Les Etats-Unis bientôt en cessation de paiements : l’ultime krach (article Les Echos)

jeudi 22 janvier 2009.
 

Au début, tout ira bien. L’Amérique est fière de son nouveau président. Le monde se réjouit de son accession au pouvoir. Au début, Barack Obama va dépenser des centaines de milliards de dollars pour sauver les banques, les consommateurs, les entreprises, l’Amérique tout entière. Le monde lui prêtera allègrement ces montagnes d’argent d’une ampleur sans précédent. Les investisseurs se sont arraché les obligations à dix ans mises en vente par le Trésor américain ces derniers jours. Depuis plus d’un mois, leur taux d’intérêt est inférieur à 2,5 %, plus bas niveau depuis plus d’un demi-siècle. Dans une finance où les repères ont pratiquement tous volé en éclats depuis l’automne, le monde est trop heureux d’acheter le produit financier le plus sûr au monde. Et offre ainsi un gigantesque « golden hello » (cadeau de bienvenue) à Obama pour relancer l’économie de son pays.

Le problème, c’est qu’il n’y pas que des débuts dans la vie. D’ailleurs, plus on avance dans la vie, plus on a observé des aubes glorieuses suivies de crépuscules piteux. L’élection du jeune Valéry Giscard d’Estaing et sa défaite endiamantée sept ans plus tard, la nomination éclatante de Serge Tchuruk à la tête d’Alcatel et son éviction sous les vivats boursiers, les coups de tête brésiliens et le coup de boule italien de Zinedine Zidane, ou en remontant dans l’histoire le Pétain de Verdun et le Pétain de Vichy... Rares sont les parcours aussi cohérents que celui de George W. Bush, avec une élection laborieuse, voire douteuse, une présidence calamiteuse et une fin de mandat désastreuse. Il serait heureux non seulement pour Barack Obama, mais aussi pour toute la planète que le quarante-quatrième président des Etats-Unis fasse tout l’inverse.

Le problème à nouveau, c’est qu’il faudra beaucoup, beaucoup, beaucoup d’argent au nouveau locataire de la Maison-Blanche. Le « golden hello » suffira-t-il ? Le déficit budgétaire des Etats-Unis pourrait atteindre le montant astronomique de 2.000 milliards de dollars cette année. En une seule année, l’excès des dépenses sur les recettes atteindra le montant cumulé... sur les quinze dernières années (1993 à 2007, y compris quatre années Clinton d’excédents). Avec les plans Bush, Paulson et Obama, 1.700 milliards de dollars d’argent public auront été injectés en deux ans. Et l’Amérique ne sera pas le seul emprunteur public. A en croire les chiffres annoncés par les gouvernants, les plans de relance annoncés en Europe et en Asie devraient pomper près de 2.000 milliards de dollars. Avec une telle demande de capitaux, les emprunteurs publics risquent de connaître en 2009 le même choc que les emprunteurs privés en 2008 : le passage brutal d’une liquidité abondante à la sécheresse.

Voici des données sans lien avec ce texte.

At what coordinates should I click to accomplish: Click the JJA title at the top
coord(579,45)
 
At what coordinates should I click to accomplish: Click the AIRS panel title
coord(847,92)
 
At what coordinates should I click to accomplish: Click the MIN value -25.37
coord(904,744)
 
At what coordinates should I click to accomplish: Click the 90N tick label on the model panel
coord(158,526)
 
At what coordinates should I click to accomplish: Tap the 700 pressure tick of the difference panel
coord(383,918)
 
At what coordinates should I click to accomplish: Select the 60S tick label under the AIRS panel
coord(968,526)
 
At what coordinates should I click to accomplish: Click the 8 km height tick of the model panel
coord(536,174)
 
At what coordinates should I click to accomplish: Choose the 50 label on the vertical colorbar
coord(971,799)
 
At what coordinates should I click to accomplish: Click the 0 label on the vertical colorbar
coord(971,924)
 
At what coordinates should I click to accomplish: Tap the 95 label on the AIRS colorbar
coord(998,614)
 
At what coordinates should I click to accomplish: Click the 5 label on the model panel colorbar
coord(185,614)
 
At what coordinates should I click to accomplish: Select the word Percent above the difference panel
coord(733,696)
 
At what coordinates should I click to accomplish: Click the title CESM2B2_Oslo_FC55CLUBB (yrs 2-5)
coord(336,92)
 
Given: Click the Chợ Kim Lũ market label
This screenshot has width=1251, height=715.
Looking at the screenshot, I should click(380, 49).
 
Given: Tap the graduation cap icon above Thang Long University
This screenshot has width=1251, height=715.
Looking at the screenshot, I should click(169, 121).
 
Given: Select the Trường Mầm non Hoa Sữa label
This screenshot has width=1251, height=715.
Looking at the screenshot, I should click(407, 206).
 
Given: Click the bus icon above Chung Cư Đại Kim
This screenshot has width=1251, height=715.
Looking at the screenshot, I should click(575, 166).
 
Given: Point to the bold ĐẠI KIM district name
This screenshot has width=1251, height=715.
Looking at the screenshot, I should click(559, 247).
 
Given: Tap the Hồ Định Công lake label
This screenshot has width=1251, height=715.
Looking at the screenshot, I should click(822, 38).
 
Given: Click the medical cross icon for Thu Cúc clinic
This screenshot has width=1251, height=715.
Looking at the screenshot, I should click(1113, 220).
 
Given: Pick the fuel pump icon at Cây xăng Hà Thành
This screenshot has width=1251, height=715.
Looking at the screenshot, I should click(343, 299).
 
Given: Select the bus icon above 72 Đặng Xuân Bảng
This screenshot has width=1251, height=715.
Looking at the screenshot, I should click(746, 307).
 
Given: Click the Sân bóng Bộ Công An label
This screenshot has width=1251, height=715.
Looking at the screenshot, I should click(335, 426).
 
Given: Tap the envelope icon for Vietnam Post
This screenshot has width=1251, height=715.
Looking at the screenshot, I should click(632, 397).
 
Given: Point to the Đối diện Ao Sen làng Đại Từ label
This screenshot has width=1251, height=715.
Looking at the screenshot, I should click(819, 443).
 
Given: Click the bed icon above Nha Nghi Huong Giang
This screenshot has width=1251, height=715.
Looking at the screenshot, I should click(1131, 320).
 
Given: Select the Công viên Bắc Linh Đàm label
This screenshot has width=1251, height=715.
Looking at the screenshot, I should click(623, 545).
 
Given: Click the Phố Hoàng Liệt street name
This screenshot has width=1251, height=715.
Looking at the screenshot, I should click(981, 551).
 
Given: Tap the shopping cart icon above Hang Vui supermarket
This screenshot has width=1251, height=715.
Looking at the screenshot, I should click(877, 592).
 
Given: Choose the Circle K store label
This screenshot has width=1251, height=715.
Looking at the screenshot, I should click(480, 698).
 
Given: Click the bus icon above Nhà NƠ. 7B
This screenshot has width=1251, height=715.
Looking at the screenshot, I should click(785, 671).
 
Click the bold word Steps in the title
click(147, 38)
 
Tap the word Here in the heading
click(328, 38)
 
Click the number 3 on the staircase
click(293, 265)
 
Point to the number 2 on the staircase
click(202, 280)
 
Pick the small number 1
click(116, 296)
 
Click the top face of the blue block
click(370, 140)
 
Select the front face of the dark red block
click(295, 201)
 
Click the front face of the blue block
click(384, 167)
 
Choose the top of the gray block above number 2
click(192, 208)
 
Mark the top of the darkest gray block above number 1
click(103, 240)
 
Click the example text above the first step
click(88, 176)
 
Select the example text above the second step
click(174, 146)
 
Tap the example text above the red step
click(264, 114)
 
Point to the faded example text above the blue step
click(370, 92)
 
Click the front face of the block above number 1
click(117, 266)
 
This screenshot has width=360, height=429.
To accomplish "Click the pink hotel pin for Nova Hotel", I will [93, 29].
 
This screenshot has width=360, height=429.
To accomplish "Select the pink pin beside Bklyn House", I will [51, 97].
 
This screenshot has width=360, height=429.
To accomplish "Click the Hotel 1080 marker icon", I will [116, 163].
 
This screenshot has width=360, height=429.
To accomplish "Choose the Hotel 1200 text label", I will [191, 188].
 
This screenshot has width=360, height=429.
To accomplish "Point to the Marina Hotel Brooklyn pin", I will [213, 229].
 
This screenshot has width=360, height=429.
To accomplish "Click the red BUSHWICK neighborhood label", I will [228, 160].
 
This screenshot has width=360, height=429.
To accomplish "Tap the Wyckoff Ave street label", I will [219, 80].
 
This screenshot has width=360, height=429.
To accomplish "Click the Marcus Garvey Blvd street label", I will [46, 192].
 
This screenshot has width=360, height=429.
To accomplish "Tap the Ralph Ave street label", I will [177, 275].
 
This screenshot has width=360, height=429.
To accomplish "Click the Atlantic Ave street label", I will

Il paraît bien sûr difficile d’imaginer des Etats sans prêteurs. Mais au Moyen Age, la disparition de royaumes incapables de lever de l’argent frais pour payer leurs gardes suisses était, si l’on ose dire, monnaie courante. Il y a à peine un an, il paraissait tout aussi farfelu d’évoquer l’effondrement des stars de Wall Street. Et il y a trois mois, l’Etat islandais aurait sauté comme une vulgaire banque si les Russes ne lui avaient pas prêté 4 milliards d’euros à la dernière minute.

Les Etats-Unis sont infiniment plus puissants. Mais il y a un an, les premières banques mondiales, Bank of America et Citigroup, étaient elles aussi infiniment plus puissantes que la petite allemande IKB, premier établissement financier balayé par la crise du « subprime » en juillet 2007. Depuis, elles ont montré elles aussi leur vulnérabilité. L’Islande sera peut-être aux Etats-Unis ce que fut IKB à Citigroup : le signe avancé d’une déroute inconcevable.

Heureusement, nous n’en sommes pas encore là. Pendant des mois, Barack Obama va pouvoir emprunter sans le moindre problème. Et si d’aventure il a un problème, la Réserve fédérale imprimera des billets pour financer ses projets. Mais la faillite des Etats-Unis n’est plus un scénario inimaginable. Certains prévoient déjà que l’Amérique échappera au pire cette fois-ci... pour succomber lors de l’éclatement de la prochaine bulle.

Tous les autres gros emprunteurs ont toujours fait défaut à un moment ou l’autre. Même l’Angleterre, en 1672.